Extract:
%%
China performs cavity searches on 10,000 pigeons ahead of National Day event

National Day happens annually on 1 October and celebrates the founding of the People's Republic of China

Natasha Culzac
Wednesday 01 October 2014 16:25
10,000 pigeons were subject to anal examinations before being released as part of China's National Day celebrations - seen here in 2009
10,000 pigeons were subject to anal examinations before being released as part of China's National Day celebrations - seen here in 2009

Ten thousand pigeons, which were being dramatically released as part of a public holiday celebration in China, were given anal examinations following concerns from Chinese security officials that the birds could be used as part of a terrorist attack.

The authorities also checked the feathers and legs of the birds, before they were used in today’s National Day event in Beijing’s Tiananmen Square.

It annually marks the 1949 founding of the People’s Republic China and this year celebrated the nation’s 65th anniversary. It is held each year on 1 October.

China’s state-run newspaper, People’s Daily, yesterday posted an image and accompanying caption that read: “10,000 pigeons go through anal security check for suspicious objects on Tuesday, ready to be released on National Day on October 1.”

The security search was videotaped before the birds were then loaded onto sealed trucks to be taken to Tiananmen Square and released at 6am today.

The public’s response to the animal body searches was heavily sarcastic and derisive, the Associated Press reports, as the checks mirror the oppressive and censored relationship citizens, too, have with the state.

“The liberty and dignity of citizens are increasingly vulnerable, and can be expropriated at any time, like with the pigeons,” columnist Zhang Ping wrote.

“They have to go through the pains and insults of the rude anal check and yet they must appear peaceful and happy on the screen of the state broadcaster.”
%%
Source material:
%%
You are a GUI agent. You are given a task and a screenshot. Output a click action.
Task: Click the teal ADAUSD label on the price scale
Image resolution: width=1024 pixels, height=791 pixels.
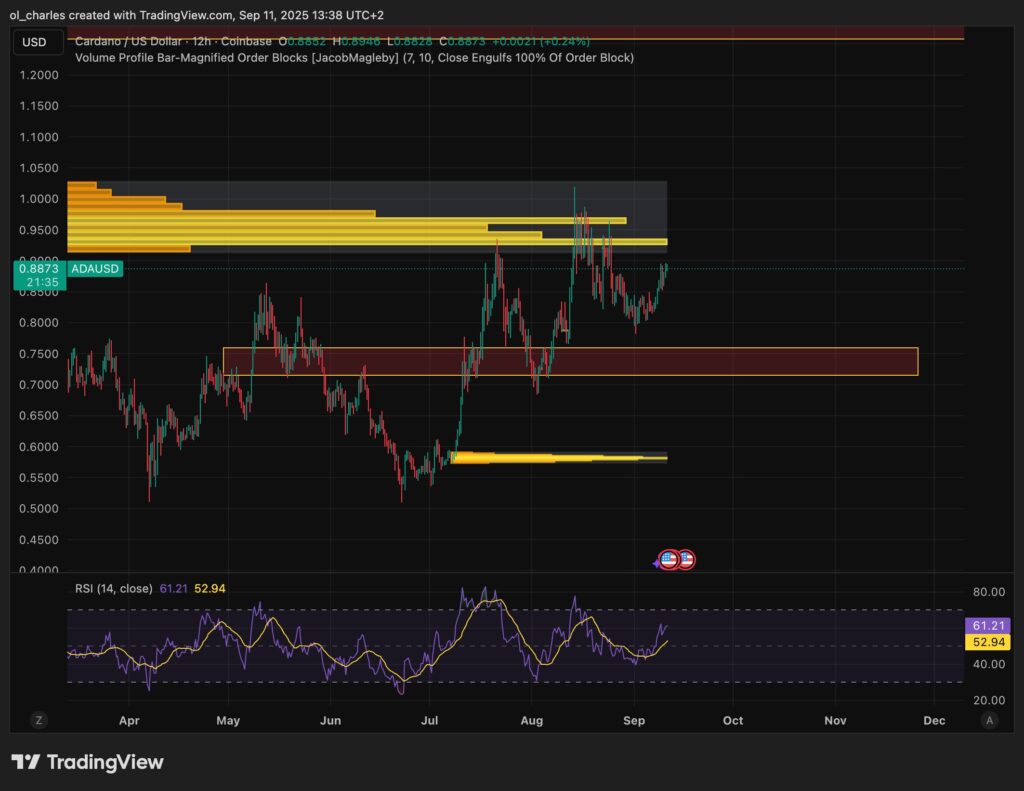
%%
The task: Write out the full pigeon article again, word for word. The lines are separate from the article and have nothing to do with it.

Your response:
China performs cavity searches on 10,000 pigeons ahead of National Day event

National Day happens annually on 1 October and celebrates the founding of the People's Republic of China

Natasha Culzac
Wednesday 01 October 2014 16:25
10,000 pigeons were subject to anal examinations before being released as part of China's National Day celebrations - seen here in 2009
10,000 pigeons were subject to anal examinations before being released as part of China's National Day celebrations - seen here in 2009

Ten thousand pigeons, which were being dramatically released as part of a public holiday celebration in China, were given anal examinations following concerns from Chinese security officials that the birds could be used as part of a terrorist attack.

The authorities also checked the feathers and legs of the birds, before they were used in today’s National Day event in Beijing’s Tiananmen Square.

It annually marks the 1949 founding of the People’s Republic China and this year celebrated the nation’s 65th anniversary. It is held each year on 1 October.

China’s state-run newspaper, People’s Daily, yesterday posted an image and accompanying caption that read: “10,000 pigeons go through anal security check for suspicious objects on Tuesday, ready to be released on National Day on October 1.”

The security search was videotaped before the birds were then loaded onto sealed trucks to be taken to Tiananmen Square and released at 6am today.

The public’s response to the animal body searches was heavily sarcastic and derisive, the Associated Press reports, as the checks mirror the oppressive and censored relationship citizens, too, have with the state.

“The liberty and dignity of citizens are increasingly vulnerable, and can be expropriated at any time, like with the pigeons,” columnist Zhang Ping wrote.

“They have to go through the pains and insults of the rude anal check and yet they must appear peaceful and happy on the screen of the state broadcaster.”